WEST VALLEY CITY, Utah — Sam has been at Decker Lake Youth Center for almost a year now, and he will remain at the detention center until the summer. He came in with little hope, he said, yet will leave with a diploma and goals for his future.
“The staff and the teachers have taught me that there is more to life than the life than what I was living before I came here,” he said.
"Bad decisions and mistakes" are what led Sam to the detention center; decisions, he says, he wishes he could take back. The lifestyle he was living wasn’t safe and he didn’t see a bright future for himself, he said.
“To be honest, I saw myself in prison or dead [by 25] before I came in here,” he said.

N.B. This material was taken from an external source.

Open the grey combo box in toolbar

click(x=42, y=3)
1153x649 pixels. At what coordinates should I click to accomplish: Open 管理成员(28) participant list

Now, Sam is focused on education and the possibilities of what his life could look like.
“It has helped me find some ideas of what I want to do with my life, like some careers that I want, or careers that I want to pursue and places that I want to go when I get out,” he said.
Hearing Sam’s hopes and dreams for the future had teacher Angie Wilcox tearing up.

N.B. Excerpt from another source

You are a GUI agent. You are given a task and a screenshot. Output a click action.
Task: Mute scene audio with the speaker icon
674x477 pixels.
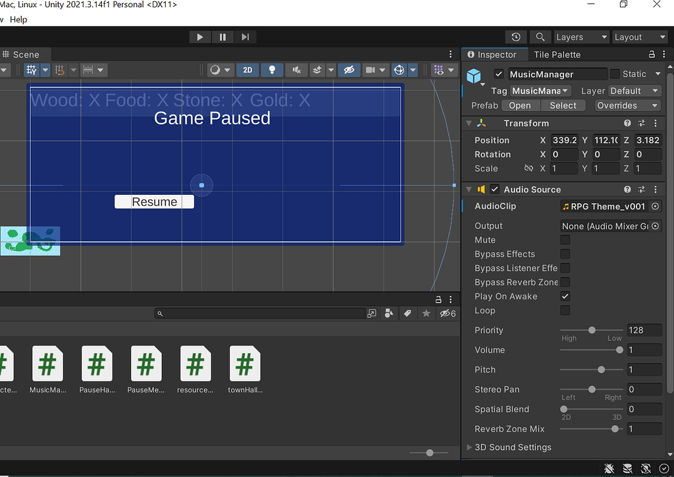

“That is why we teach; we hope to be able to touch even just one. You hope to be able to touch even just one and make a difference,” she said while holding back tears.

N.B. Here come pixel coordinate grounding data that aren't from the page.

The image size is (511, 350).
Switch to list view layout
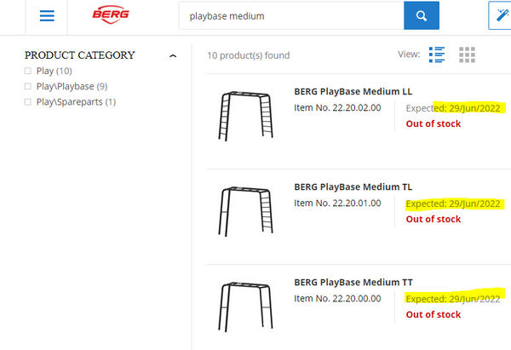point(437,55)
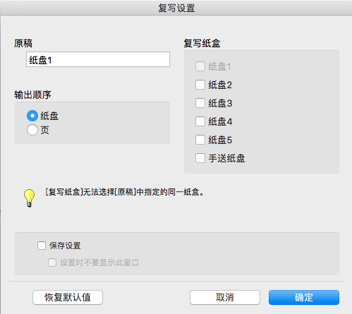Click the 保存设置 label text
This screenshot has width=352, height=314.
point(65,246)
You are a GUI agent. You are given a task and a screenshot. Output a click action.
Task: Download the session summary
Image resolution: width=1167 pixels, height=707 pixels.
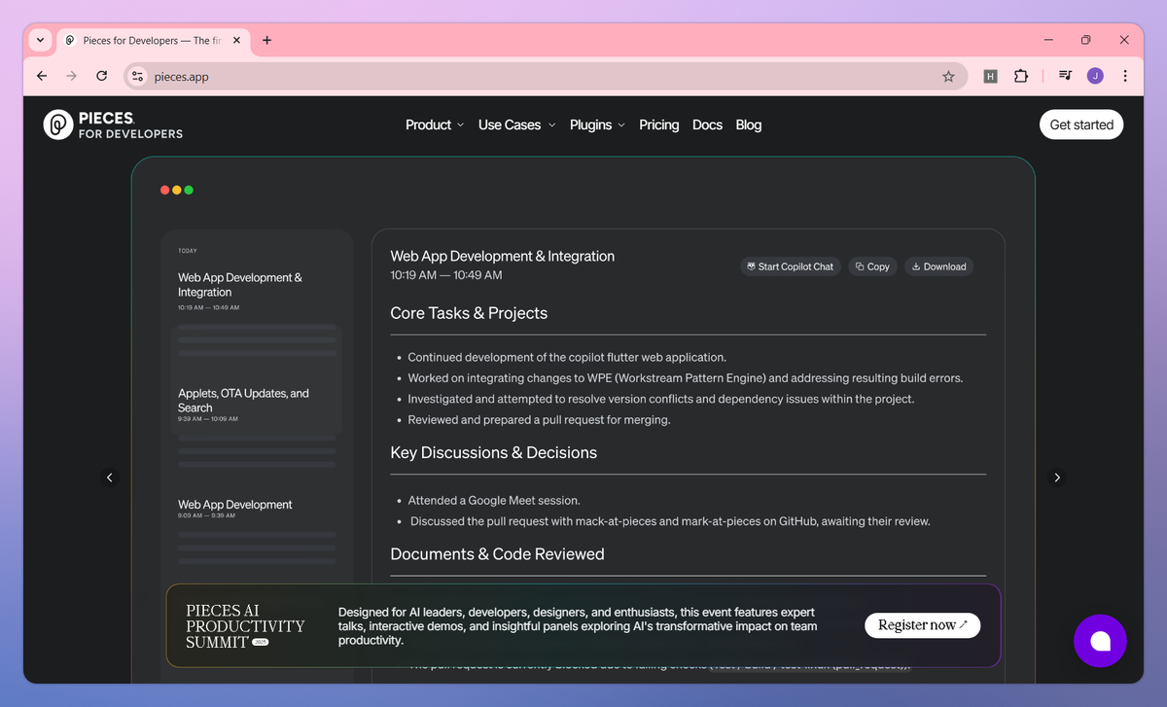coord(937,265)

A program called STEMCAP, STEM Community Alliance Program, through the University of Utah helps bring intriguing education to incarcerated youth, like Sam. Scientists, artists, and educators offer hands-on or virtual learning for students at Decker Lake and across Utah’s juvenile detention centers.
With more than one million dollars in renewed funding from the Utah State Board of Education, the STEMCAP program will continue for at least the next five years.
It really helps spark student’s curiosity, Wilcox said.
“If they can’t get those real life connections between what they are learning and what they think their life is going to be or what they think their life has been, then they can’t find the validity of learning,” she said. “If we can bring that to them and help them find those connections, so they don’t have to look at ‘why am I studying about history, why am I studying about this group of people’ and if we can help bring that connection to them, then maybe they will want to continue with their education, maybe they will want to learn more,” she said.
Before Decker Lake, Sam did not attend school often, but through the school at Decker Lake and programs like STEMCAP, he said he is getting excited about learning and wants to further his education.
“[I enjoyed] Learning about the spiral jetty because I didn’t even know about that. I have never even been to the Great Salt Lake and I am from out here and then learning how the water is pink on the north side I think that is really cool because of the microbes and the brine shrimp and the brown fish. I think that was really interesting to know that an organism can turn something so large a certain color,” he said.
Sam is scheduled to be released in May with newfound hopes and dreams for his future.
“I see myself in college, I see myself playing football, helping my family out the best that I can,” he said.